* _TASK TO CARRY OUT_: Nothing is to be altered; the data must be repeated exactly.

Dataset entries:
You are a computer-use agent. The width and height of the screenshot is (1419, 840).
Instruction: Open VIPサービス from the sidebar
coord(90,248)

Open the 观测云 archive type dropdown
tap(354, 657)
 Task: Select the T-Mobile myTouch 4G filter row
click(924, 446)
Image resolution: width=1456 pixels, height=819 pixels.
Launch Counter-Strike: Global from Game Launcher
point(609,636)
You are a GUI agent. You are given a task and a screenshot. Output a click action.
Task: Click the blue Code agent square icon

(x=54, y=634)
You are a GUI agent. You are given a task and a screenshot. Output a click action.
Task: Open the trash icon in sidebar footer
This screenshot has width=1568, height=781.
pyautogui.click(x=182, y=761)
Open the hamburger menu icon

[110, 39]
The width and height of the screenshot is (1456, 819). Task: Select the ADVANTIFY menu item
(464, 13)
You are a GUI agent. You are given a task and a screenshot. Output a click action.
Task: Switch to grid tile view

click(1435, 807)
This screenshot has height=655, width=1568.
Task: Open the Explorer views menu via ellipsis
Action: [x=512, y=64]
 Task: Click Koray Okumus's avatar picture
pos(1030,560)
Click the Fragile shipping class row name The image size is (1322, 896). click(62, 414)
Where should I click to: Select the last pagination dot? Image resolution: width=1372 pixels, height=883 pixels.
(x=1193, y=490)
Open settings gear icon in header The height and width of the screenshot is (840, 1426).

* _EXERCISE SOLUTION_:
You are a computer-use agent. The width and height of the screenshot is (1419, 840).
Instruction: Open VIPサービス from the sidebar
coord(90,248)

Open the 观测云 archive type dropdown
tap(354, 657)
 Task: Select the T-Mobile myTouch 4G filter row
click(924, 446)
Image resolution: width=1456 pixels, height=819 pixels.
Launch Counter-Strike: Global from Game Launcher
point(609,636)
You are a GUI agent. You are given a task and a screenshot. Output a click action.
Task: Click the blue Code agent square icon

(x=54, y=634)
You are a GUI agent. You are given a task and a screenshot. Output a click action.
Task: Open the trash icon in sidebar footer
This screenshot has width=1568, height=781.
pyautogui.click(x=182, y=761)
Open the hamburger menu icon

[110, 39]
The width and height of the screenshot is (1456, 819). Task: Select the ADVANTIFY menu item
(464, 13)
You are a GUI agent. You are given a task and a screenshot. Output a click action.
Task: Switch to grid tile view

click(1435, 807)
This screenshot has height=655, width=1568.
Task: Open the Explorer views menu via ellipsis
Action: [x=512, y=64]
 Task: Click Koray Okumus's avatar picture
pos(1030,560)
Click the Fragile shipping class row name The image size is (1322, 896). click(62, 414)
Where should I click to: Select the last pagination dot? Image resolution: width=1372 pixels, height=883 pixels.
(x=1193, y=490)
Open settings gear icon in header The height and width of the screenshot is (840, 1426).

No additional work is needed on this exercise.